If supporting entry from new and smaller entities is a policy goal, then regulation of AI must also be proportionate and tailored so that it doesn’t create an undue barrier to entry. While that can mean exempting certain regulations below a threshold, it can also mean specifically supporting all entities in compliance. Solutions that ensure smaller-scale AI providers and open source models can incorporate trustworthy and safe design principles into their development, and also comply with regulatory requirements such that they are subject to adequate oversight, will help new entrants overcome initial regulatory hurdles as they get started.

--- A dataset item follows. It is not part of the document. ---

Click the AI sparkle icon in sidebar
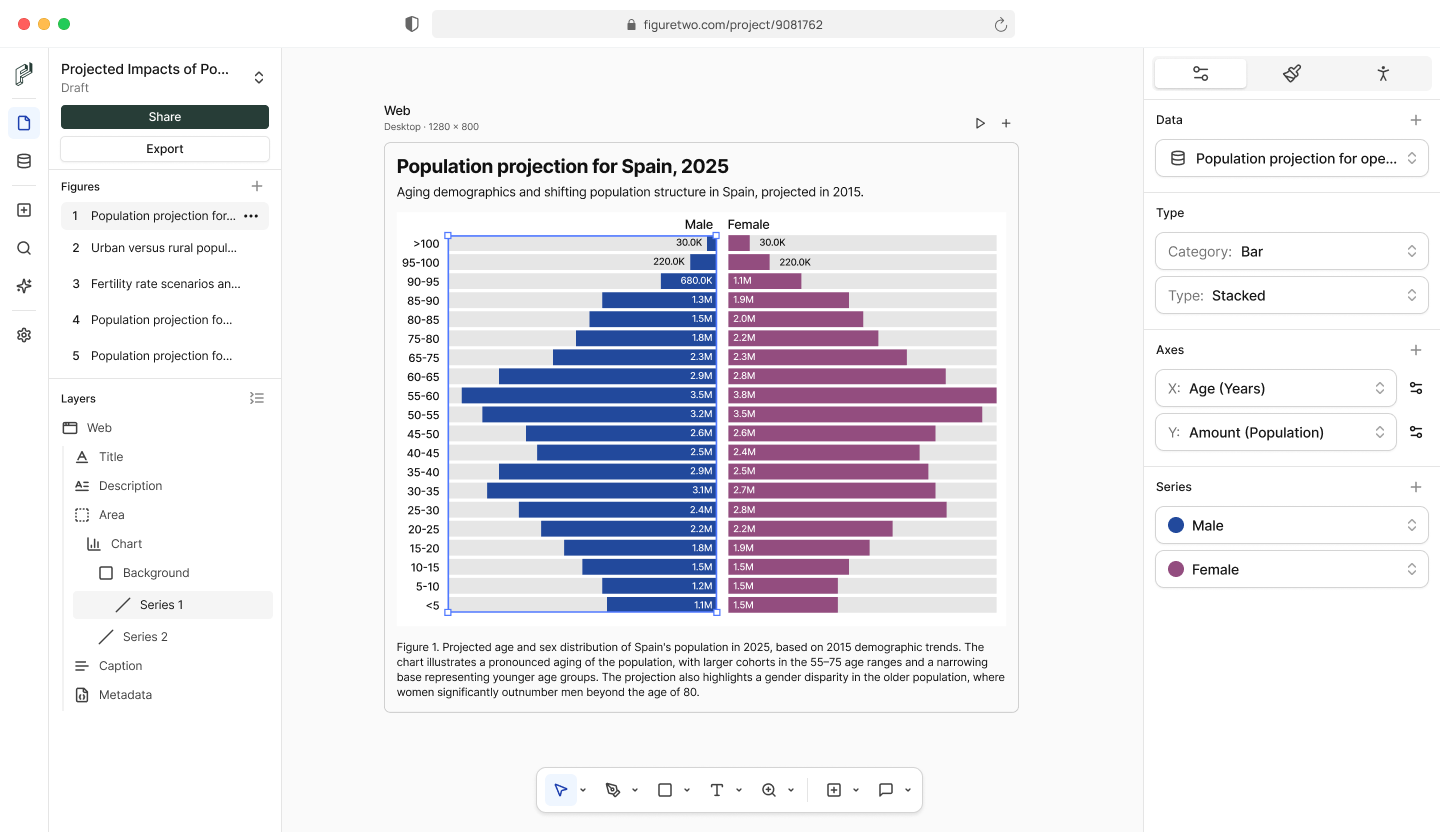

These are just a few overall directions, and there are many other policy prescriptions that are possible. As we stated at the outset, we don’t have a firm prediction of where the market will go and what will be most effective (in fact, given how fast moving this space is, any prediction seems to sit on shifting ground). Rather, we hope that by outlining some of this uncertainty, we can move the conversation about the relationship between open source AI and the power of large firms away from fatalistic, binary points of view, and help highlight the many dependencies and possible futures ahead.